#### Given data ####
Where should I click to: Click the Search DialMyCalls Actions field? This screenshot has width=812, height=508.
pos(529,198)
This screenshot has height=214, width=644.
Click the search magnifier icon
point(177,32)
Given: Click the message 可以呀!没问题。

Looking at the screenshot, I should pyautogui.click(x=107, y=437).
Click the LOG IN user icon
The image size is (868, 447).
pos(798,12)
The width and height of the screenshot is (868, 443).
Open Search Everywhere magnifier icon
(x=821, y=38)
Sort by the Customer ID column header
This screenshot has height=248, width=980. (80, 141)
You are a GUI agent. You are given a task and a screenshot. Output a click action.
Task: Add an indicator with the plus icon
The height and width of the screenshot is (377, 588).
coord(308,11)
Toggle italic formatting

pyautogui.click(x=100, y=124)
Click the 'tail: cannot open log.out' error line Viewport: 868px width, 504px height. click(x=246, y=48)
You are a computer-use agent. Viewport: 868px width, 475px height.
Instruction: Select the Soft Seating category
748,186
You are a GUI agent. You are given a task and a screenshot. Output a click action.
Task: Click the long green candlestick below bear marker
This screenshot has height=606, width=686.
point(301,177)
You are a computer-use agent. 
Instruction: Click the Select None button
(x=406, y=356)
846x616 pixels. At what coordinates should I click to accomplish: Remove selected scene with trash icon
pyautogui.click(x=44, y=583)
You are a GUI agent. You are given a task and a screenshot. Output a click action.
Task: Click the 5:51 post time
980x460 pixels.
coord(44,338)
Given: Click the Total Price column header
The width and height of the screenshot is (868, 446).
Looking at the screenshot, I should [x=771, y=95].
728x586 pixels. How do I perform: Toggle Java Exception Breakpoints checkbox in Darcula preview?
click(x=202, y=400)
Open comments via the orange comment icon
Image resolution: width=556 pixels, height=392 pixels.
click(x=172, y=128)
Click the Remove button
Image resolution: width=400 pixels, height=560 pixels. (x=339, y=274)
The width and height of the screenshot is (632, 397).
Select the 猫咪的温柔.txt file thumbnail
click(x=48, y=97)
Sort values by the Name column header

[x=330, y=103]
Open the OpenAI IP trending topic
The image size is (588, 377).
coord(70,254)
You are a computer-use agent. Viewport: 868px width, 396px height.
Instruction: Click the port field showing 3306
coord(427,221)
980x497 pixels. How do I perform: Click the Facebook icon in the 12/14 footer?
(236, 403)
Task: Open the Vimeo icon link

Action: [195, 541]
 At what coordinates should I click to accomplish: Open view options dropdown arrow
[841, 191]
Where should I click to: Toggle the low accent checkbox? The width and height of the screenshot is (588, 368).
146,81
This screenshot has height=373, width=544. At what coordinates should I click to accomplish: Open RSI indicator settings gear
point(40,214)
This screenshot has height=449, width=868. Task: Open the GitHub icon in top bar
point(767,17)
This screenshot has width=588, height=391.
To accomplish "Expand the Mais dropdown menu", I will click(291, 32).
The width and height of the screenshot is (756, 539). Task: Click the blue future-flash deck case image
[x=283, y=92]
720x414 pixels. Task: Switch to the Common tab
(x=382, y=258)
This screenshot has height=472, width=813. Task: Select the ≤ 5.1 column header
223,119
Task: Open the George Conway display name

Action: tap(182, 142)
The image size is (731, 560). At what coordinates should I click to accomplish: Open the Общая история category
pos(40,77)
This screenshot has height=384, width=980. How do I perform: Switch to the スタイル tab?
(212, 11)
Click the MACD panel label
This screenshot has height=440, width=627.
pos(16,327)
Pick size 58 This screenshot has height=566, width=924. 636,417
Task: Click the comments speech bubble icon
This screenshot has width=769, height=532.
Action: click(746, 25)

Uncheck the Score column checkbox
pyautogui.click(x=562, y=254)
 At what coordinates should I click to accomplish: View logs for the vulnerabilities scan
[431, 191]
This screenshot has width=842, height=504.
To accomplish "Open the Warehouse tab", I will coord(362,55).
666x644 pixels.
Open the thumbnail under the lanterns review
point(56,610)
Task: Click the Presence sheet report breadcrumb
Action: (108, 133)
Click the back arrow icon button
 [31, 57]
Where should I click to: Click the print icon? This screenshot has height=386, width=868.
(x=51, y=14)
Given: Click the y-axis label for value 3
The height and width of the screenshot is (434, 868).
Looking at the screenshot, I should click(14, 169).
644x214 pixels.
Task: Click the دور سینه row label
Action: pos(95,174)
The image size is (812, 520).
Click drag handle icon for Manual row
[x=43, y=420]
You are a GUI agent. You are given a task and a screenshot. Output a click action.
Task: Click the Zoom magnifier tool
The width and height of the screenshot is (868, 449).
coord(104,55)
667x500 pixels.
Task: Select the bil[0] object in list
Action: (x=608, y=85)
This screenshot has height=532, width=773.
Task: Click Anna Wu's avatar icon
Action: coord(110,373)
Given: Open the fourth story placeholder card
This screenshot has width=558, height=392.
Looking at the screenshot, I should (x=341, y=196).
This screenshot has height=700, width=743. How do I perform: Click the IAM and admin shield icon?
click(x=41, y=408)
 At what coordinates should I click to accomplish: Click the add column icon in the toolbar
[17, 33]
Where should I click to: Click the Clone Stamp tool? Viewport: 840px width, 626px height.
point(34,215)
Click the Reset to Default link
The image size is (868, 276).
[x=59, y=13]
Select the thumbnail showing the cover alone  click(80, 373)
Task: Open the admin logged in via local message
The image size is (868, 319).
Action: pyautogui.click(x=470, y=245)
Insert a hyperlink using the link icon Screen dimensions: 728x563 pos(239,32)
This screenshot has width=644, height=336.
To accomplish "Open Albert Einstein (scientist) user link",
####
Gather, from the listing above, every line carrying the word "computer".

**Written answer:**
You are a computer-use agent. Viewport: 868px width, 475px height.
You are a computer-use agent. 
You are a computer-use agent. Viewport: 868px width, 396px height.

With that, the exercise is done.